(35 ILCS 5/211)
    Sec. 211. Economic Development for a Growing Economy Tax Credit. For tax years beginning on or after January 1, 1999, a Taxpayer who has entered into an Agreement (including a New Construction EDGE Agreement) under the Economic Development for a Growing Economy Tax Credit Act is entitled to a credit against the taxes imposed under subsections (a) and (b) of Section 201 of this Act in an amount to be determined in the Agreement. If the Taxpayer is a partnership or Subchapter S corporation, the credit shall be allowed to the partners or shareholders in accordance with the determination of income and distributive share of income under Sections 702 and 704 and subchapter S of the Internal Revenue Code. The Department, in cooperation with the Department of Commerce and Economic Opportunity, shall prescribe rules to enforce and administer the provisions of this Section. This Section is exempt from the provisions of Section 250 of this Act.

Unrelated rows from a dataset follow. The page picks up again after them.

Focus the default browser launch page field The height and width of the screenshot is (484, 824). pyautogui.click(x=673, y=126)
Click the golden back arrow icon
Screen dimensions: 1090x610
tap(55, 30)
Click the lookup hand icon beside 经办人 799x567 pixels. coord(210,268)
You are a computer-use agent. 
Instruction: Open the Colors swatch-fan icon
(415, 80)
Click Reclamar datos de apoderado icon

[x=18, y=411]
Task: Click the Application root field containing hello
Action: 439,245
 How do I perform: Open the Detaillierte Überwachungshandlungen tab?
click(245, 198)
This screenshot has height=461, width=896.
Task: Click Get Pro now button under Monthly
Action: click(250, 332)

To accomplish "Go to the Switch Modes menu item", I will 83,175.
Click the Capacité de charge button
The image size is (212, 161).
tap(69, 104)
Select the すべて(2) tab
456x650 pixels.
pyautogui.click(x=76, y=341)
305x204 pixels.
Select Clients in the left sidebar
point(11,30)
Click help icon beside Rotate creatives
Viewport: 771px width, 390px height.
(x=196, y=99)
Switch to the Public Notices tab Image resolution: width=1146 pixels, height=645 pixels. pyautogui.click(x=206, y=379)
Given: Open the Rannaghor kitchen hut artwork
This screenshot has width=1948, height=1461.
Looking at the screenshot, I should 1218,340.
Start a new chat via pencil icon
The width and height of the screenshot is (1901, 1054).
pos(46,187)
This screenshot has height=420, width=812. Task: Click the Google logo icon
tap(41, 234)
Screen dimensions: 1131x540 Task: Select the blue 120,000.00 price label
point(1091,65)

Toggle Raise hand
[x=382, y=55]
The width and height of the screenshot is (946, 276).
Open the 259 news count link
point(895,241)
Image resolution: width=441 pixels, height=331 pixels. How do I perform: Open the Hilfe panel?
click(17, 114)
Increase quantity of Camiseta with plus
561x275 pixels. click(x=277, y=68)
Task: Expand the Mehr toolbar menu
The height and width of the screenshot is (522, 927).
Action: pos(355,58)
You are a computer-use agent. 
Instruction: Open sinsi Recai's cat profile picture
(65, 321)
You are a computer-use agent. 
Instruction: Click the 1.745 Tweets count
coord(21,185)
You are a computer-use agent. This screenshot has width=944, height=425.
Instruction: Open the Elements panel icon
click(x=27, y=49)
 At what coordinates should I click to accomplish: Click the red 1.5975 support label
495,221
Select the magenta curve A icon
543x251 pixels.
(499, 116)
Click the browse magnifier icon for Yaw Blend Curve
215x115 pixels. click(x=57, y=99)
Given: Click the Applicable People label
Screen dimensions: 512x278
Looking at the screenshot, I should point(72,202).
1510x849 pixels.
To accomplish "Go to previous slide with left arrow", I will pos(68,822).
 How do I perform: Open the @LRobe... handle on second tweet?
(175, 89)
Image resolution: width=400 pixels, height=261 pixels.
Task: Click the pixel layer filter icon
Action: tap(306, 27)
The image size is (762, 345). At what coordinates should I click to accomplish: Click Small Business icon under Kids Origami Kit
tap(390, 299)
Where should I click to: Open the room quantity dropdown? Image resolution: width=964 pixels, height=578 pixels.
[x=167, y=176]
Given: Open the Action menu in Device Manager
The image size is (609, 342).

    The credit shall be subject to the conditions set forth in the Agreement and the following limitations:
        (1) The tax credit shall not exceed the Incremental
    
Income Tax (as defined in Section 5-5 of the Economic Development for a Growing Economy Tax Credit Act) with respect to the project; additionally, the New Construction EDGE Credit shall not exceed the New Construction EDGE Incremental Income Tax (as defined in Section 5-5 of the Economic Development for a Growing Economy Tax Credit Act).
        (2) The amount of the credit allowed during the tax
    
year plus the sum of all amounts allowed in prior years shall not exceed 100% of the aggregate amount expended by the Taxpayer during all prior tax years on approved costs defined by Agreement.
        (3) The amount of the credit shall be determined on
    
an annual basis. Except as applied in a carryover year pursuant to Section 211(4) of this Act, the credit may not be applied against any State income tax liability in more than 10 taxable years; provided, however, that (i) an eligible business certified by the Department of Commerce and Economic Opportunity under the Corporate Headquarters Relocation Act may not apply the credit against any of its State income tax liability in more than 15 taxable years and (ii) credits allowed to that eligible business are subject to the conditions and requirements set forth in Sections 5-35 and 5-45 of the Economic Development for a Growing Economy Tax Credit Act and Section 5-51 as applicable to New Construction EDGE Credits.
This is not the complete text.